(ACTIVITY) Of all the entries below, retype only the lines from the one with "Image resolution: width=641" through the one with "Where should I", exactly as they appear.
• • •
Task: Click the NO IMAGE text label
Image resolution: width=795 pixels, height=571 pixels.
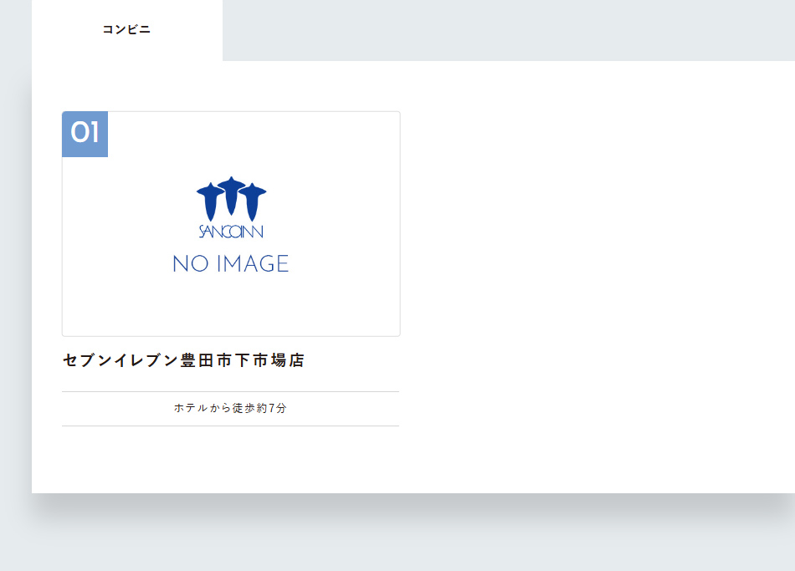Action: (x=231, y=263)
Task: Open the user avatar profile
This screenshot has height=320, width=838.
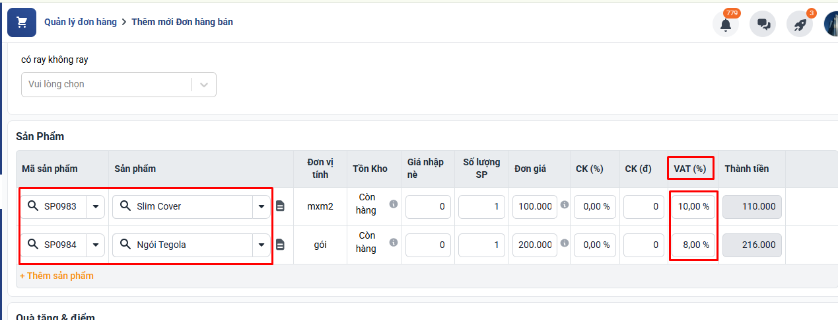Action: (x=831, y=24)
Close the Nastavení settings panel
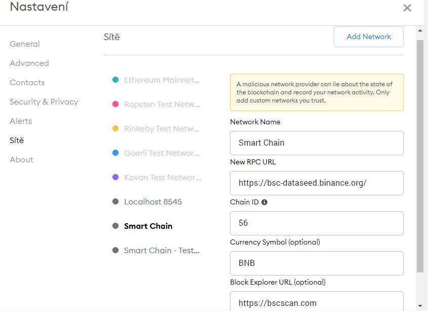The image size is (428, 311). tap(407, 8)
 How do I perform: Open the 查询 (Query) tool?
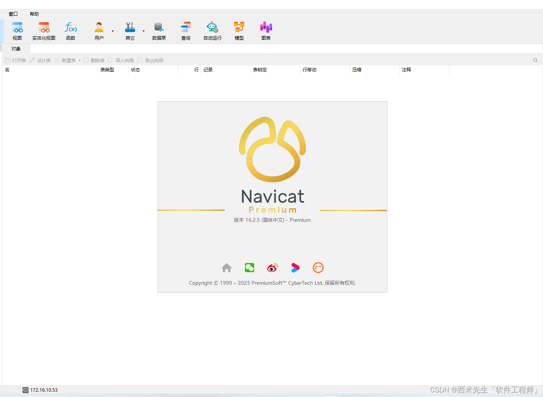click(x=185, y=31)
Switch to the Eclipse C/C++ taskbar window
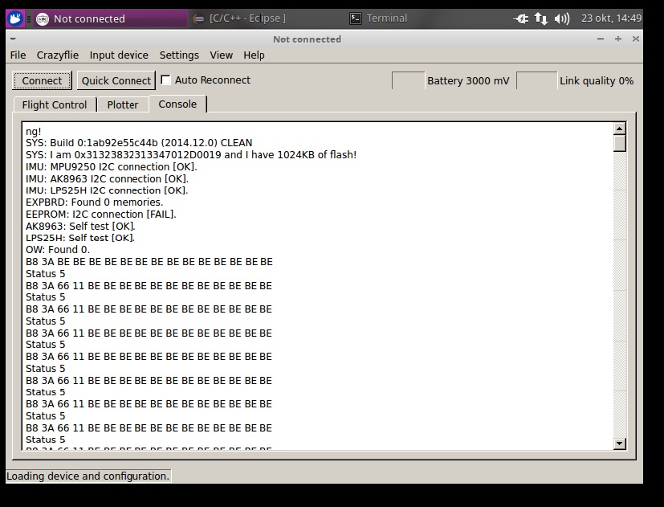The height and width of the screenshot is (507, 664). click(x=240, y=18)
• • •
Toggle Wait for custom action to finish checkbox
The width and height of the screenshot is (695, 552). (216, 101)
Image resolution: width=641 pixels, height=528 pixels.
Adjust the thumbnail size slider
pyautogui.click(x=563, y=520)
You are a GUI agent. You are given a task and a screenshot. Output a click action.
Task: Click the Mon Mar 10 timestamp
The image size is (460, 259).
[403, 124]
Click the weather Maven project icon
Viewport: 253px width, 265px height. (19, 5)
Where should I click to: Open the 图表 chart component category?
• • •
(SOLUTION FOR THIS TASK)
Image resolution: width=641 pixels, height=528 pixels.
Adjust the thumbnail size slider
pyautogui.click(x=563, y=520)
You are a GUI agent. You are given a task and a screenshot. Output a click action.
Task: Click the Mon Mar 10 timestamp
The image size is (460, 259).
[403, 124]
Click the weather Maven project icon
Viewport: 253px width, 265px height. (19, 5)
Where should I click to: Open the 图表 chart component category?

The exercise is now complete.